__DATA RECORDS__:
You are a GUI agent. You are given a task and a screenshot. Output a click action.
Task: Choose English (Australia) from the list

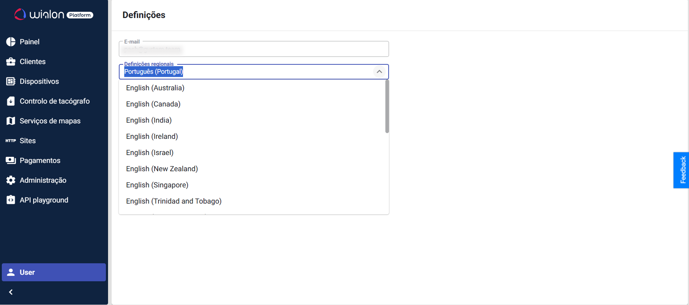(x=155, y=88)
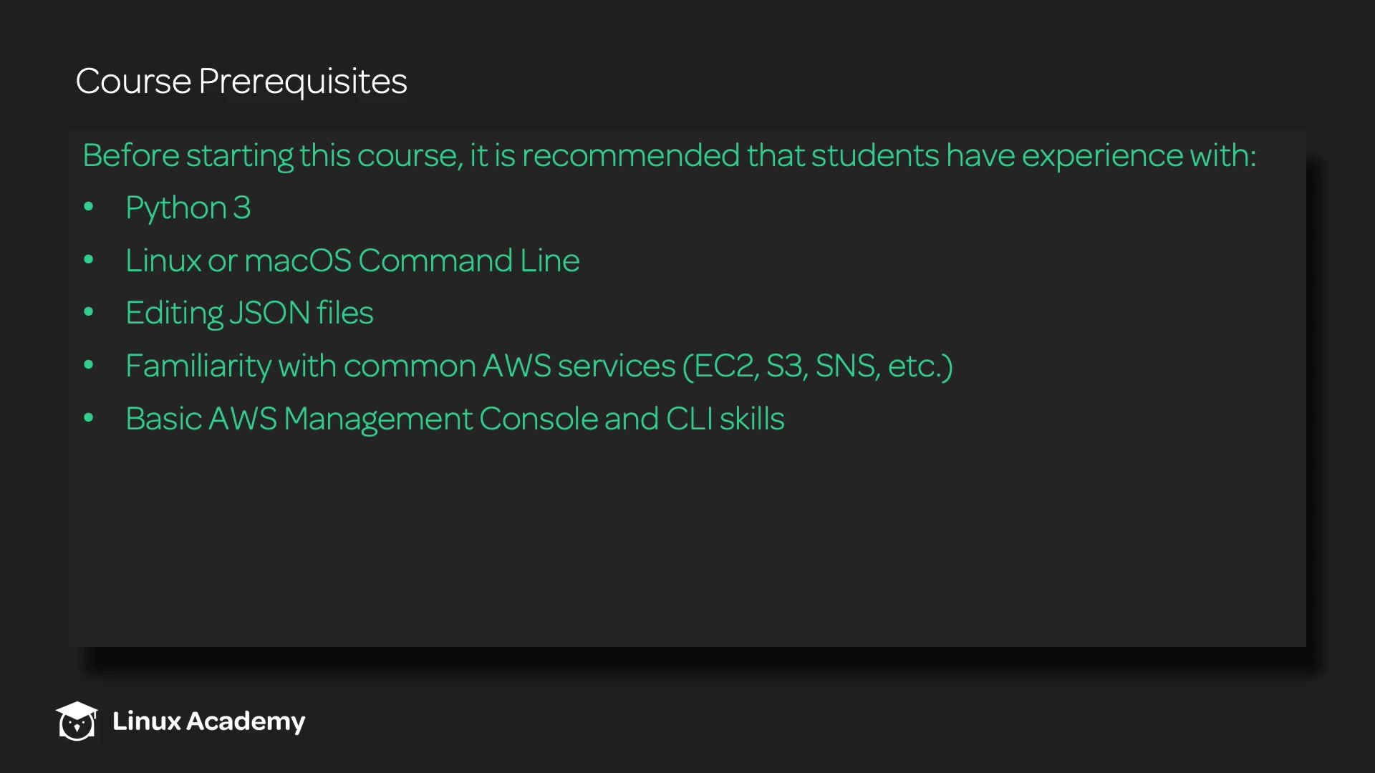
Task: Click SNS in the parenthesized services
Action: (846, 366)
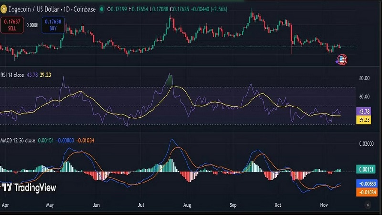Image resolution: width=382 pixels, height=215 pixels.
Task: Click the Oct label on time axis
Action: (x=278, y=205)
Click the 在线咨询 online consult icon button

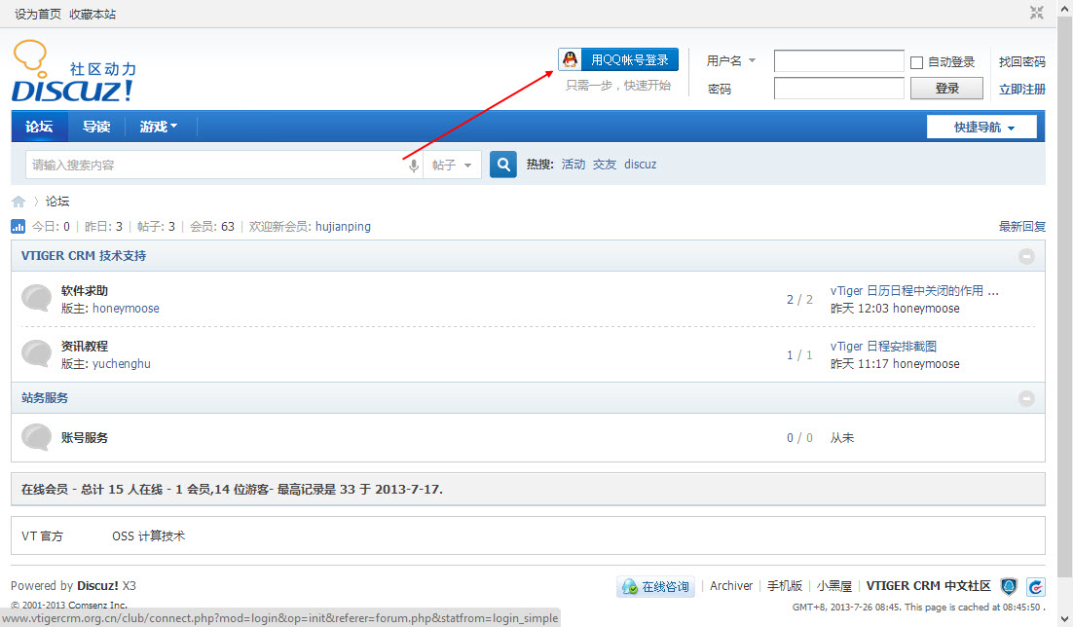tap(655, 587)
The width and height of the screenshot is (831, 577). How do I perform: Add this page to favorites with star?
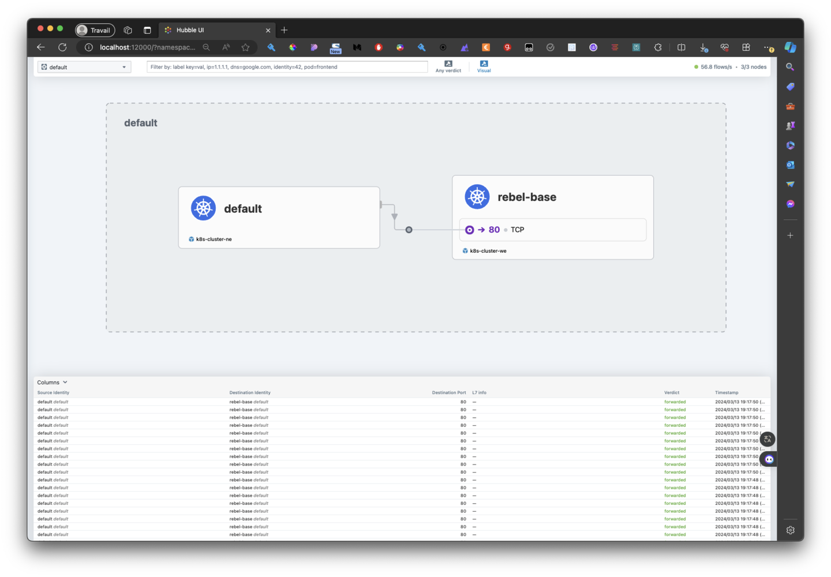[246, 47]
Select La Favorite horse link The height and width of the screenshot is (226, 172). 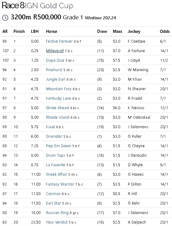55,165
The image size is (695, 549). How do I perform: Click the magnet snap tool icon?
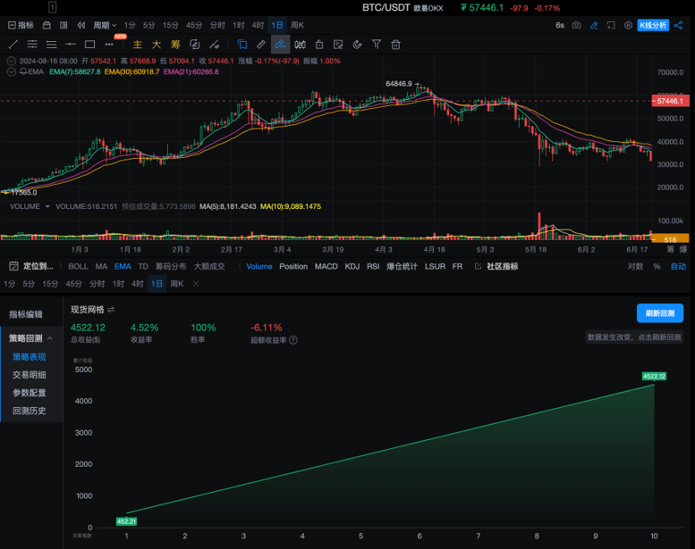click(357, 44)
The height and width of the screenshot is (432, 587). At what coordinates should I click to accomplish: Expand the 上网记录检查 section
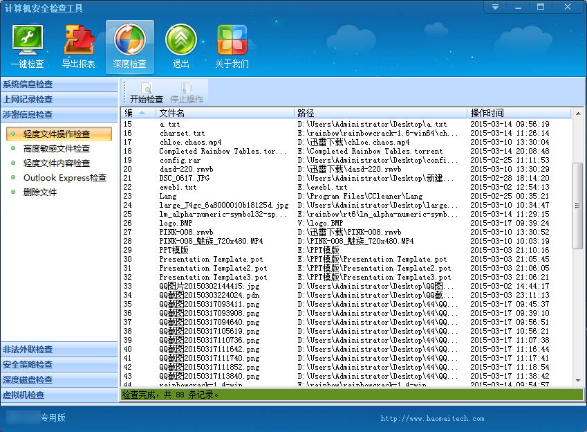59,100
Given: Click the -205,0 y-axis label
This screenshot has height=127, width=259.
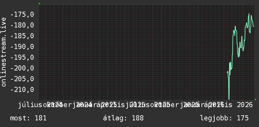Looking at the screenshot, I should click(22, 79).
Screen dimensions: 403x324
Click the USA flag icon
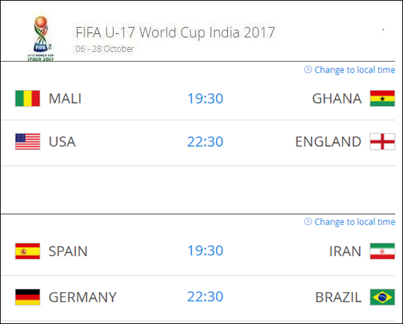(28, 141)

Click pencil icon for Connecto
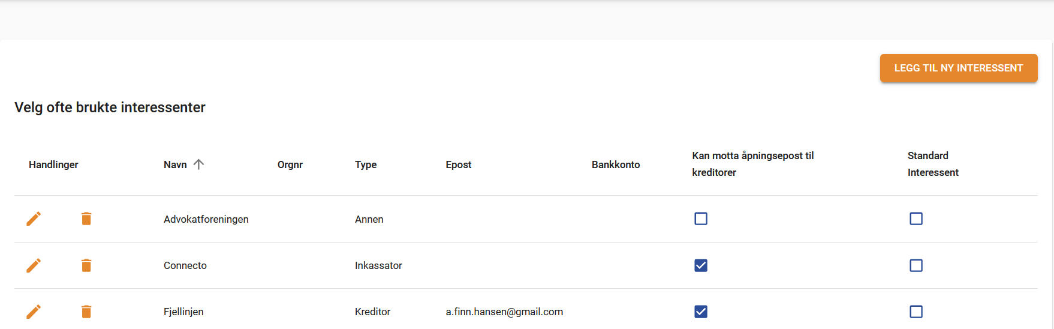34,265
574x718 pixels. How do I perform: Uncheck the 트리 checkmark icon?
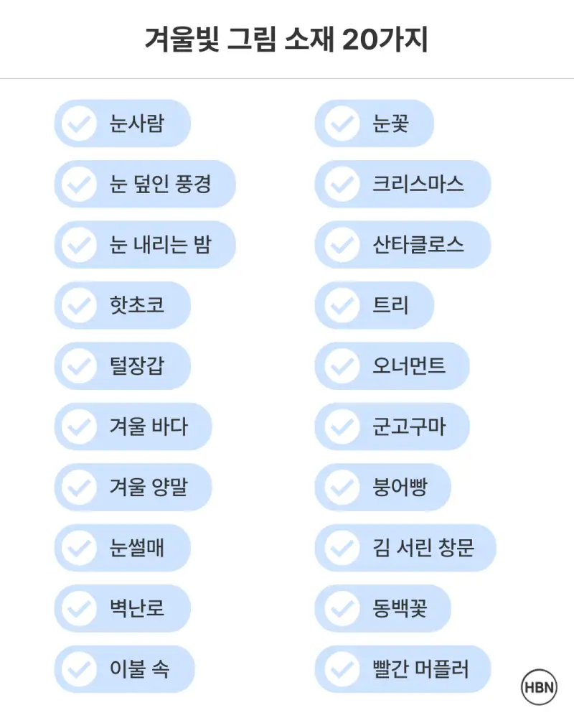(x=342, y=306)
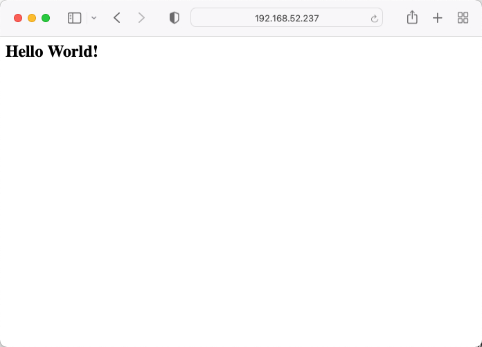Show the tab overview grid
The height and width of the screenshot is (347, 482).
tap(463, 18)
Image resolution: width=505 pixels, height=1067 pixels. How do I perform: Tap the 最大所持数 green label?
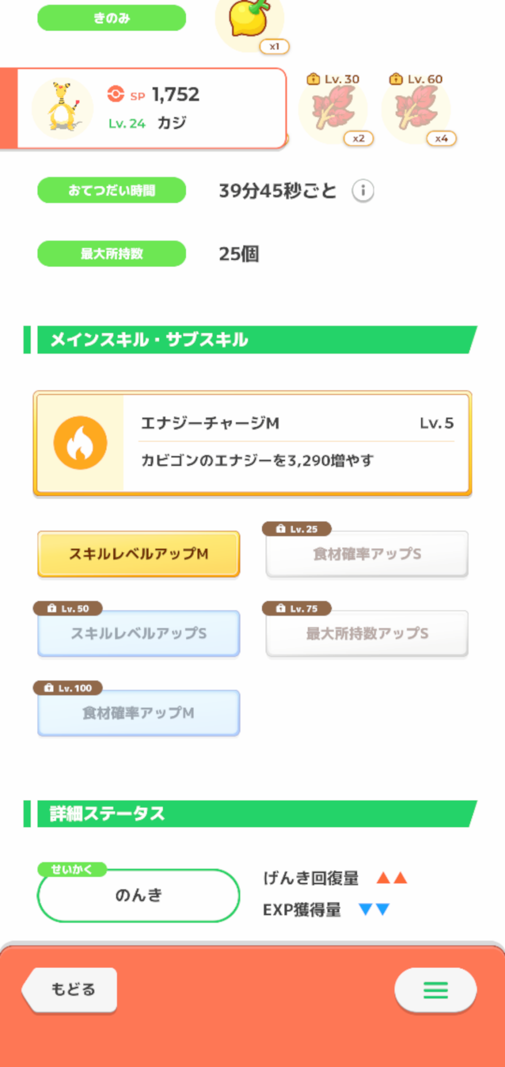pyautogui.click(x=111, y=253)
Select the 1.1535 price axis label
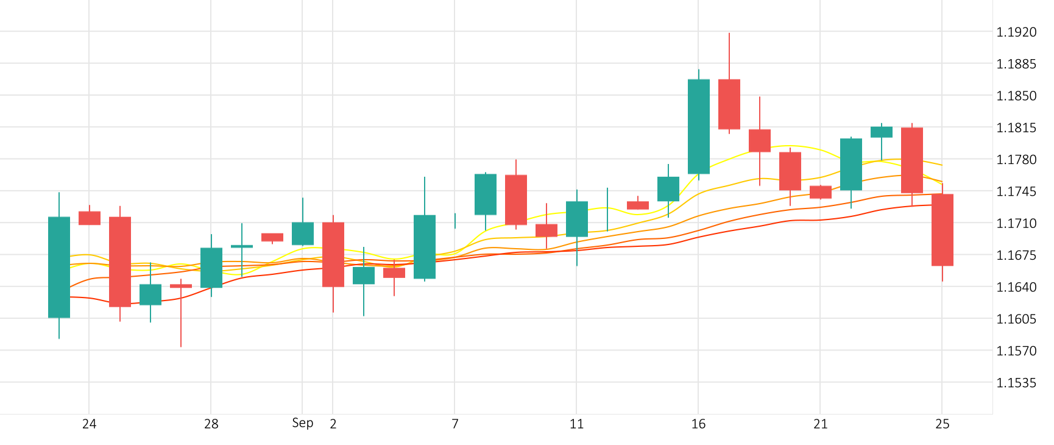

__AIM OF THE EXERCISE__: Repeat exactly the lines from the one containing "Click pencil icon for Connecto" through the last line of the records above, both included, and leave out the pictures.

__TASK RESPONSE__:
Click pencil icon for Connecto
34,265
574x718 pixels. How do I perform: Uncheck the 트리 checkmark icon?
(x=342, y=306)
Show the tab overview grid
The height and width of the screenshot is (347, 482).
tap(463, 18)
Image resolution: width=505 pixels, height=1067 pixels. How do I perform: Tap the 最大所持数 green label?
pyautogui.click(x=111, y=253)
Select the 1.1535 price axis label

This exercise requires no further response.